WASHINGTON (GRAY DC) - Special counsel Robert Mueller’s nearly two-year investigation into whether the Trump administration colluded with the Russians during the 2016 elections is complete.
In all, Mueller's investigation resulted in charges against 37 people and entities, with seven people pleading guilty and five sentenced to prison.(Source: ZUMA Press/MGN)
Mueller handed in his report on Friday, March 22nd. On Sunday, Attorney General William Barr summed up the findings in a four-page statement saying there is no evidence that Trump nor any members of his campaign conspired to influence the 2016 presidential election.
Mueller’s report indicates there’s no evidence of criminal collusion, but it doesn’t come to a conclusion as to whether the president tried to obstruct the investigation by firing or influencing key members of his staff and cabinet. After reading the report, the attorney general and Deputy Attorney General Rod Rosenstein said there wasn’t sufficient evidence to prove in a court of law that Trump committed any crime.

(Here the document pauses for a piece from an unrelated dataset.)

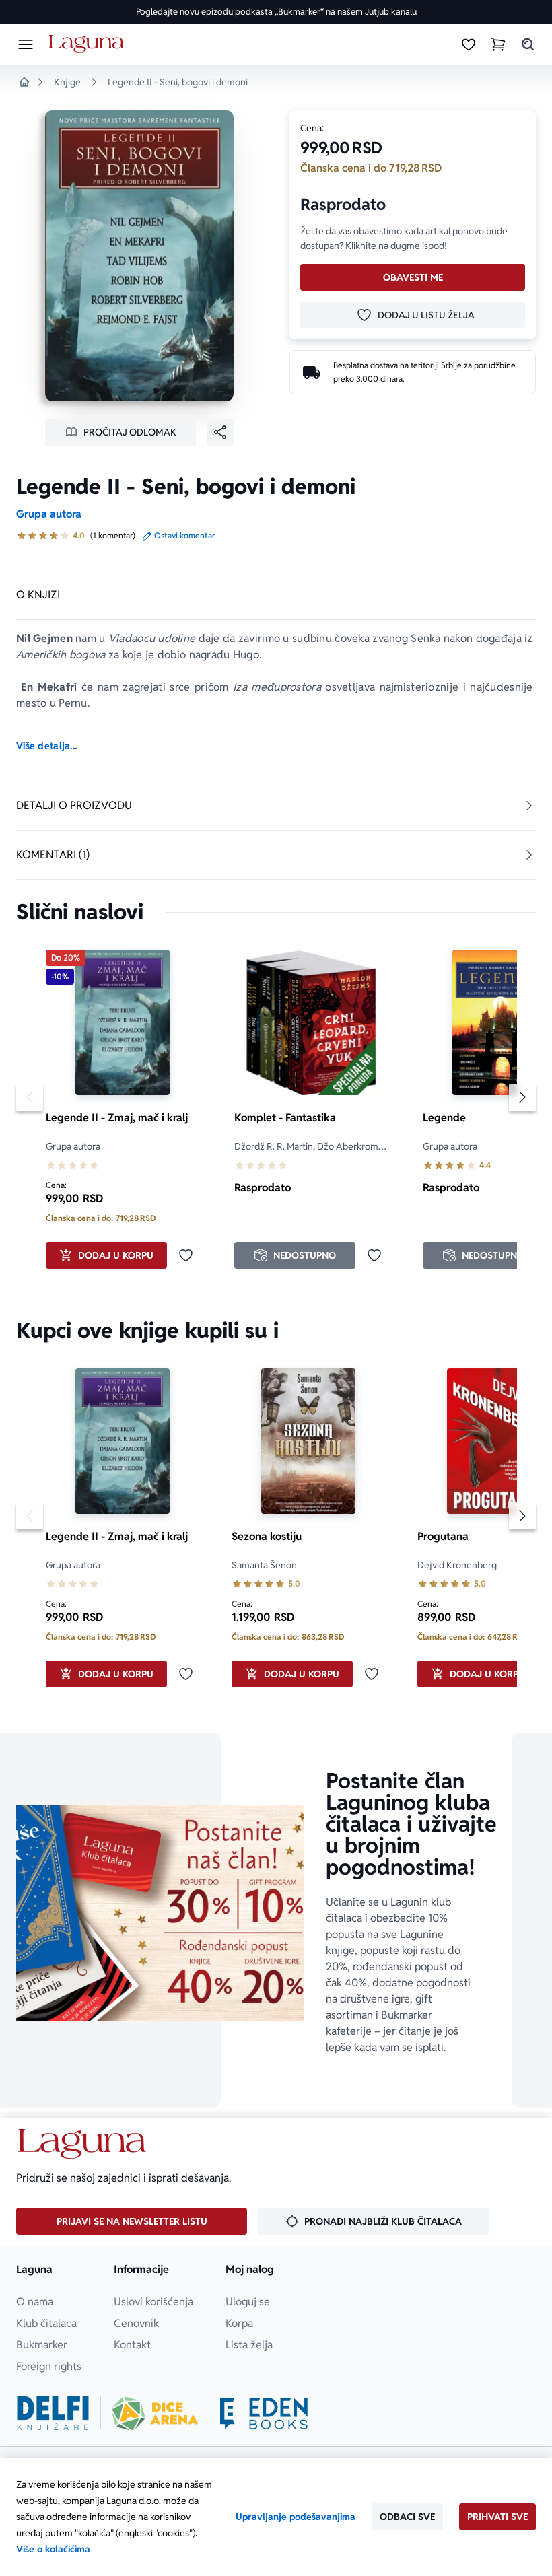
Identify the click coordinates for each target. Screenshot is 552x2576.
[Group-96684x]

Republicans along with the Trump administration say the report lifts the cloud of suspicion over the presidency, allowing the country to move forward. Democrats and some Republicans are demanding the full report be released for their review.
"I think transparency is important. The American taxpayers have paid for this both with 22-months worth of investigative time as well as with $25 million dollars and so I do think it's important to the maximum extent allowed by the law. Let's make that report available," said South Dakota Representative Dusty Johson.
Johnson went on in the interview to praise Mueller, saying he was thorough in his long and detailed investigation. While some Russian lawmakers hope relations between Washington D.C. and Moscow can now improve, Johnson doesn't seem to think that'll happen.
"Well let's be clear, the Russian government, they are not our friends. They do seek to undermine and destabilize our democracy. More than anything, this should be a time for Americans to come together and focus on what we can do in the future to push back on Russian interference. Technology is going to have a huge part of that, but as Americans, we also need to do what we can to make sure that we don't foreign adversaries to divide us. We need to be united during this time," said Rep. Johnson.
He's ready to move forward and start working on major policy issues affecting the country.